Dana Andrews (centre) realizes he’s being railroaded. Image: Dr. Macro
The trouble with creating a masterpiece is sometimes people don’t automatically see it as such.
One example is The Ox-Bow Incident, a 1943 western directed by William Wellman. This film was released during some of the darkest days of WWII and, as a result, it was a box office disappointment. Audiences were in no mood to be reminded of the failings of human nature, and you can’t really blame them.
Fortunately, the film was recognized with an Oscar nomination for Outstanding Motion Picture, and is now considered one of Wellman’s masterpieces.
The Ox-Bow Incident is based on a novel by the philosophical American writer, Walter Van Tilburg Clark. The story takes place in Nevada, in 1885, and tells us What Happens Next when a popular rancher is shot on his own land.
At first, we sympathize with the town’s decision to form a posse. How dare someone shoot our neighbour! Let’s get ’em, boys!
But we soon discover the town’s leaders may not be as keen on justice as they are on other pursuits. A posse provides an opportunity to teach a harsh lesson to a young man, for instance, or provide an outlet to satisfy one’s bloodlust.
It’s not a comfortable film to watch; ten minutes in, you know things are going to end badly. This is Wellman’s doing. He feeds us the narrative in a controlled way, even while events unravel quickly.
Wellman also has a way of torquing scenes with the use of close-ups. His camera forces us to scrutinize characters as they scrutinize each other. Close-ups in this film signify a challenge to, or defiance of, prevailing conditions.
In one scene, we focus on a man (Dana Andrews) who has been arrested by the posse. While the posse waits for the sheriff to arrive in the cold mountain night, the camera isolates Andrews. He watches a woman and a man sitting close together; the man whispers in the woman’s ear and she laughs loudly. This could be a midnight picnic, except it’s not. It’s a prelude to an execution.
The most significant close-up of this film is one of Henry Fonda, and Wellman intentionally hides his eyes from our view.
Henry Fonda (left) reads a letter that becomes an indictment. Image: ronhamprod.com
In this scene, near the end of the film, the men from the posse gather at the saloon. They are silent, glum, drunk.

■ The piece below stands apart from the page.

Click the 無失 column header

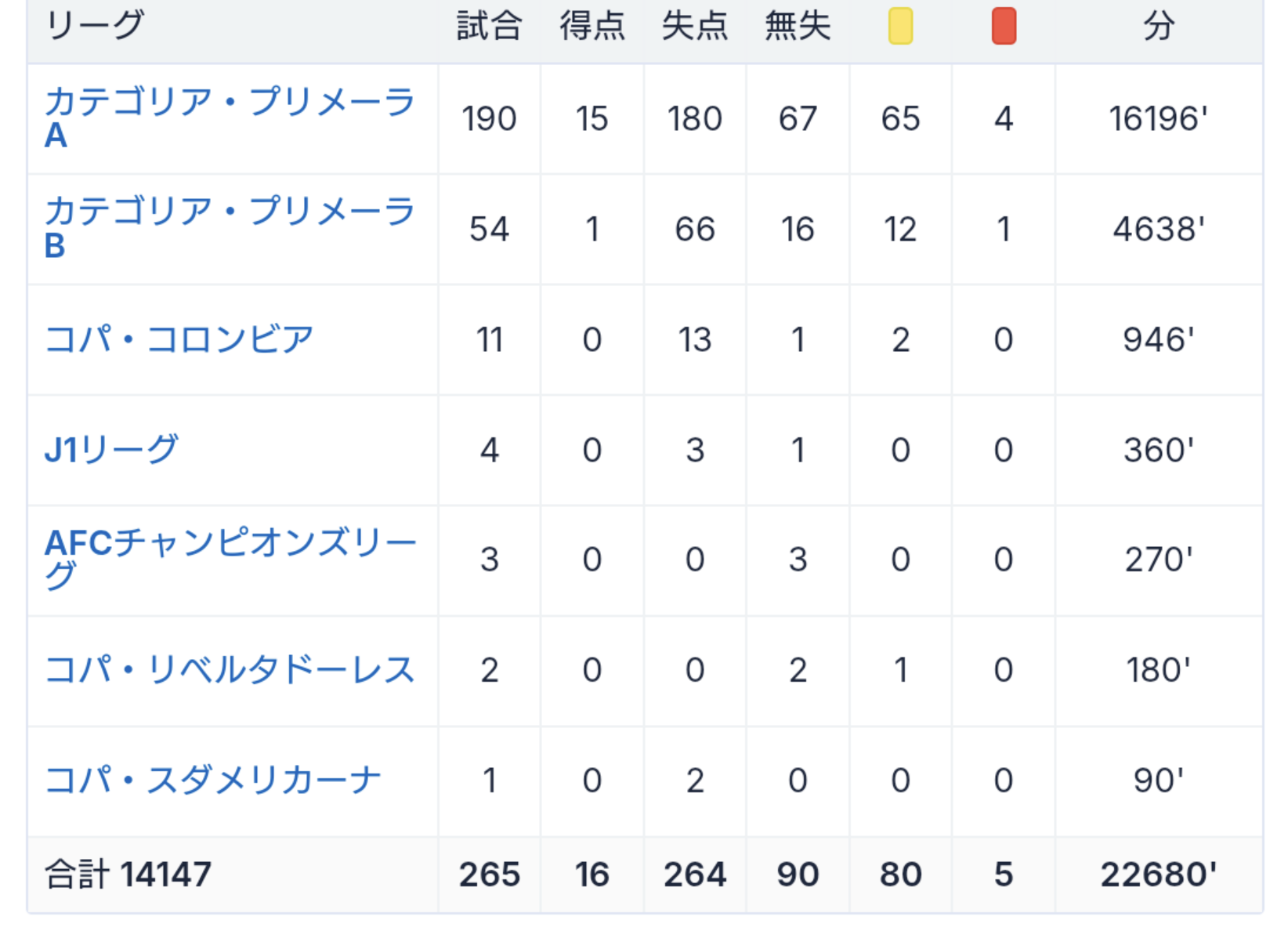click(x=798, y=26)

Fonda opens a letter written by Andrews and, as he begins to read aloud, he leans against the bar, his back towards the others. Fonda’s eyes are hidden by the hat brim of his friend (Harry Morgan). We analyze Morgan’s expression instead, as he stares straight ahead while Fonda reads. Fonda’s voice is gravelly, betraying emotions he is trying to suppress.
Wellman has staged this close-up to force us to concentrate on the letter’s message. There’s nothing else to look at – no decor in the background, no supporting actor fidgeting with a whiskey glass. It’s Fonda and Morgan, and us.

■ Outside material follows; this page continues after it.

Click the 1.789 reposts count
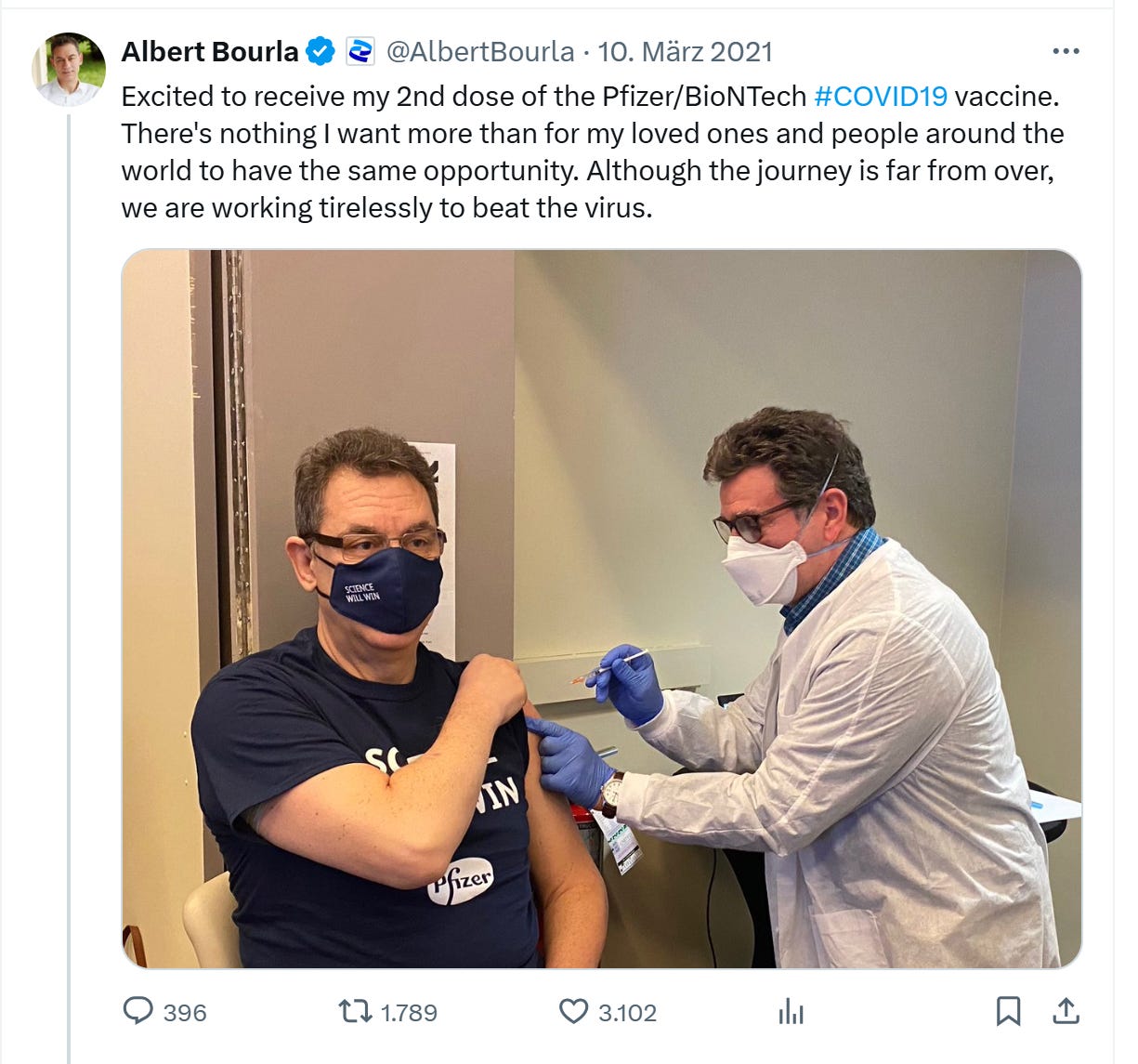 click(x=409, y=1012)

We squirm a little as Fonda reads, because Wellman has brought us uncomfortably close to this letter.
The Ox-Bow Incident is a powerful, haunting film, and we can’t recommend it enough. Once you see it, you’ll agree that it deserves the reputation of a William Wellman masterpiece.

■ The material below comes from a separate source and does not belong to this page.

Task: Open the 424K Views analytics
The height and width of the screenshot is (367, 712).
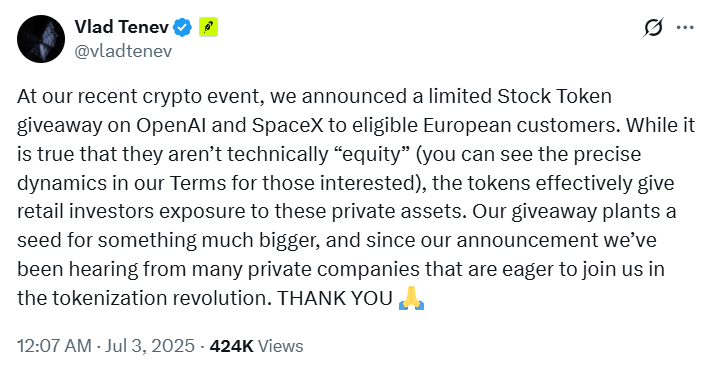Action: (256, 346)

The Ox-Bow Incident: starring Henry Fonda, Dana Andrews, Mary Beth Hughes. Directed by William A. Wellman. Written by Lamar Trotti. Twentieth Century-Fox Film Corp., 1943, B&W, 75 mins.
This post is part of the William Wellman Blogathon hosted by Now Voyaging. Click HERE to see the schedule.
This sounds very good and thought provoking. It is so interesting how the director uses close ups to get a message across. I’m glad you pointed that out to me so I can focus on that when I see it. I love so many of the actors in this. I am putting it on my list and look forward to it. Thanks, Ruth!
This is an incredible movie and you’ll notice when you see it how the close-ups increase the tension. Very thought-provoking film.
I’m not much of a Western fan, but this is tops on my list! You did it justice!
Thanks so much. I love this western, but it’s not one I can watch very often. Such great acting by everyone, no?
This sounds fantastic and excellent observations on Wellman’s camera work. I found a copy on YouTube, I am going to see this tonight. Out of curiosity, do you know why Wellman is not covered as much as is his comtemporaries?
I’m not sure why Wellman isn’t discussed as much as his contemporaries. He led an interesting life and made some wonderful films. I’m hoping this blogathon will shed some light on that.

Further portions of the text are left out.